** Opening Excerpted passage block **
Raymath expects to continue its growth-through-automation strategy, likely beginning with grinding—a dirty, dusty job that is perfect for robotics—as well as press brake tending.
And if business needs change, UR cobots can be easily redeployed into other applications, from material handling to screw driving or any other manufacturing process. When customers ask how difficult that is, THG’s Hendey tells them, “Well, it’s a couple settings and re-bolting the equipment to the tables, and they can be off and running again within a day or so.”
Cobot-based systems deliver ROI and workforce advantages
In terms of ROI, LeFevre says, “Any time you’re investing in a new technology, you’re going in with the belief that it’s the right investment, that the ROI is going to be right. With these units, there’s no doubt that we’re getting about a one-year ROI at this point in time.” But while immediate ROI is easy to measure from a labor-saving standpoint, he emphasizes the ongoing return from additional opportunities and growth that technology has provided.
** Closing Excerpted passage block **
** Opening Extracted information block **
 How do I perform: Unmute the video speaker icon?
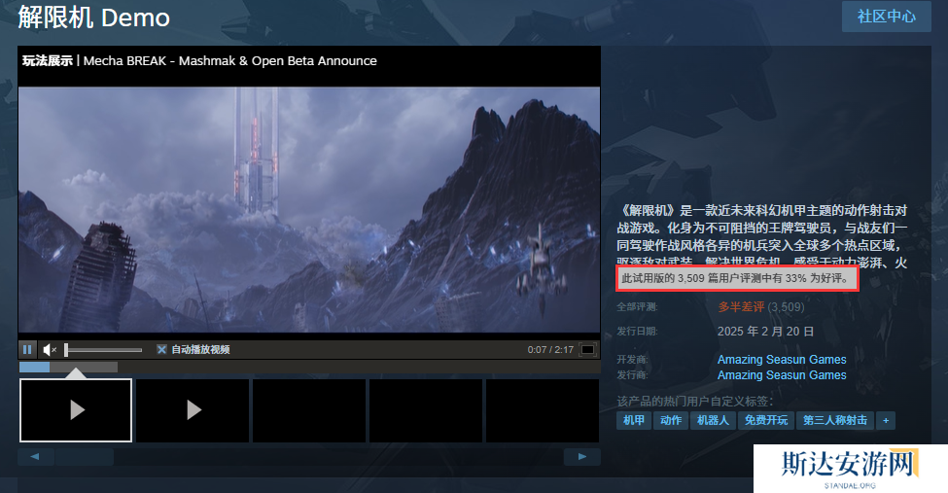click(x=50, y=349)
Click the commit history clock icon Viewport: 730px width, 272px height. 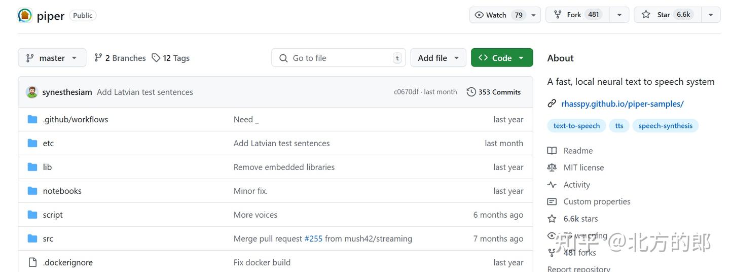[x=471, y=92]
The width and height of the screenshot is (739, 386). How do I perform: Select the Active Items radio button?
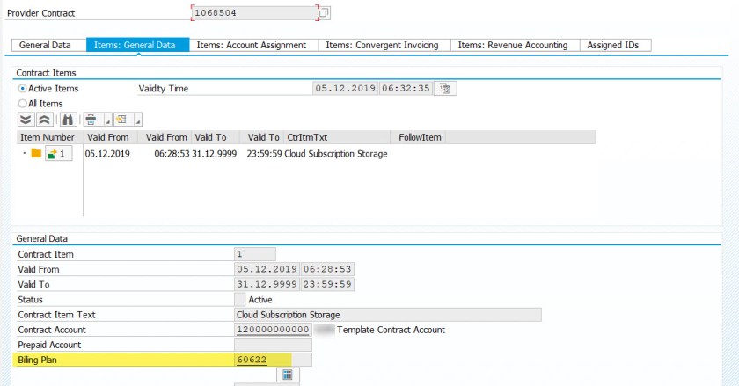click(x=23, y=89)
** Closing Extracted information block **
§ Set of tasks:
[A] Rewrite the stretch of the cobot automation passage from "Cobot-based systems deliver" through "technology has provided.", changing "ROI" to "return on investment" everywhere in it.
[B] Write a continuation of the passage on Raymath's cobot automation, starting after its final sentence.

§ Exercise results:
[A]
Cobot-based systems deliver return on investment and workforce advantages
In terms of return on investment, LeFevre says, “Any time you’re investing in a new technology, you’re going in with the belief that it’s the right investment, that the return on investment is going to be right. With these units, there’s no doubt that we’re getting about a one-year return on investment at this point in time.” But while immediate return on investment is easy to measure from a labor-saving standpoint, he emphasizes the ongoing return from additional opportunities and growth that technology has provided.

[B]
And as the company grows, LeFevre expects to continue to grow Raymath’s workforce who will be employed in more interesting, valuable jobs. “We are hoping to use the robots to attract talent,” he says. “We want to be known as a technology company that happens to do metal parts. Because then we can attract the talent to allow us to take us the next step.”
LeFevre is adamant about the role of robots and jobs. “People believe robots take away jobs. I will always say robots add jobs. The more you can do for your customer, the more jobs you’re going to end up having. For every robot that I’ve put in, I’ve probably added four people,” he says adding that he sees manufacturing as the basis for many countries’ economies. “And it’s going to take things like collaborative robots to allow not only the United States—but a lot of industrialized countries—to stay strong in manufacturing. UR has been the leader in collaborative, and they’re a good partner to try to make that happen.”